All the strains co-producing OXA-48 and CTX-M-15 were susceptible to carbapenems but ertapenem, with MICs close to the breakpoints. The three OXA-48 and CTX-M-15-producing strains, selected for efflux and outer membrane study, showed an acrB overexpression of at least a twofold change (Table 2). All these strains showed also a decreased ompC expression.
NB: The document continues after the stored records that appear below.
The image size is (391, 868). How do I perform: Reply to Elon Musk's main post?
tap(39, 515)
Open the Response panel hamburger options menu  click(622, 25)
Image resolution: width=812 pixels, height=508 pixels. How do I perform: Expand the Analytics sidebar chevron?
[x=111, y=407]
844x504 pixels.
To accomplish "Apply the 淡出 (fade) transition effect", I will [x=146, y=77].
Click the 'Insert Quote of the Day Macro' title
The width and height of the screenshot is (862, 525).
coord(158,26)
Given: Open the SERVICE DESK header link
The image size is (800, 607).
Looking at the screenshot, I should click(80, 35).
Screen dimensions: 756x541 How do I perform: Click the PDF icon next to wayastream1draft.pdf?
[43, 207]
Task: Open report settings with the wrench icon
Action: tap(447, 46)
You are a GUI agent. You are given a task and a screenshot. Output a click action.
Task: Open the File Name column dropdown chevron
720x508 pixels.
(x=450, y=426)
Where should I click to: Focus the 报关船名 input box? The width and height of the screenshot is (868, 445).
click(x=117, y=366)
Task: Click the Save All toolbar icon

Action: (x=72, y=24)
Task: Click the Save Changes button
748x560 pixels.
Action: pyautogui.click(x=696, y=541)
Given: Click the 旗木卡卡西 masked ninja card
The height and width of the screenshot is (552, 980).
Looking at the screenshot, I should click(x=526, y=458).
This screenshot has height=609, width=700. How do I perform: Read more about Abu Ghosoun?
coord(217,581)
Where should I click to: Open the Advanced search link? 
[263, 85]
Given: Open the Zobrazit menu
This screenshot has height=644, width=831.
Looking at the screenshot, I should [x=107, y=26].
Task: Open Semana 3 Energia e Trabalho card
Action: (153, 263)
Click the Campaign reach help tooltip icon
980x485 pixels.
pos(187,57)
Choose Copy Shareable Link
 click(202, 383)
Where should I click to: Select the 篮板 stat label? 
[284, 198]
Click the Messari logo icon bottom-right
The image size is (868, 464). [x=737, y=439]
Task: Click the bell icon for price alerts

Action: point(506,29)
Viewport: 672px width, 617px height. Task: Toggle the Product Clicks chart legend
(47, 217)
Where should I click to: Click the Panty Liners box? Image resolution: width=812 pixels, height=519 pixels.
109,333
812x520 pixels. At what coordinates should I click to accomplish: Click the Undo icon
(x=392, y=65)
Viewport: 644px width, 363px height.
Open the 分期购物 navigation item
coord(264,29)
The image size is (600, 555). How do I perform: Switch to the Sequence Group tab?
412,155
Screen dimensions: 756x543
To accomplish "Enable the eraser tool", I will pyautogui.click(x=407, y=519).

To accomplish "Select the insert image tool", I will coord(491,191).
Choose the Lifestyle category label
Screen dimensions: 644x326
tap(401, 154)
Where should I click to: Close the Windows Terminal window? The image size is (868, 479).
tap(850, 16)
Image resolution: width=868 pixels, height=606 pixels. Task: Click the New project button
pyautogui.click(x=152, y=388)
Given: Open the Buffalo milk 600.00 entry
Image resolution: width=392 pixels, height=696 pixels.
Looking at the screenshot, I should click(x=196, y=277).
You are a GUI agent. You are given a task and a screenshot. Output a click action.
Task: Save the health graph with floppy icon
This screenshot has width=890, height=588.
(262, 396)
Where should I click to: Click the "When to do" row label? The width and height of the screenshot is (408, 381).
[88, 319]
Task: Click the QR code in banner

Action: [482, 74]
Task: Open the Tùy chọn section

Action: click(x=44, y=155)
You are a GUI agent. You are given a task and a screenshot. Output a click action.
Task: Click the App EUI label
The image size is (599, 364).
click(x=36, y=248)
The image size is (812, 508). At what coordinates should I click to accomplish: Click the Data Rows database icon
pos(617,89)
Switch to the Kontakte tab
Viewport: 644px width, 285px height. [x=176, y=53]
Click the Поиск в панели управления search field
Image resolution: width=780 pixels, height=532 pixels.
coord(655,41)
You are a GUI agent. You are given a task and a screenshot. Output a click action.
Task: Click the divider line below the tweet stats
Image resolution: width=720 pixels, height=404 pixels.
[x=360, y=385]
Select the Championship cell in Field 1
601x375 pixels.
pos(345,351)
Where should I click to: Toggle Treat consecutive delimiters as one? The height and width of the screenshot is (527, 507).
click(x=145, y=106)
blaOXA-48 is Carried by an IncL/M Conjugative Plasmid

To study plasmids carrying blaOXA-48, we selected three strains to be studied among the E. cloacae OXA-48 producing-isolates according to antibiotic resistance genes characterization. Mating out assays and plasmid DNA analysis allowed identification of a 62-kb-long plasmid carrying blaOXA-48 but not blaTEM-1 and blaCTX-M-15. This conjugative plasmid belonged to the incL/M incompatibility group. Mapping of the genetic environment showed that blaOXA-48 was embedded in Tn1999.2 as previously described (Poirel et al., 2004). As expected, OXA-48-producing transconjugants showed a low level of resistance to carbapenems (data not shown).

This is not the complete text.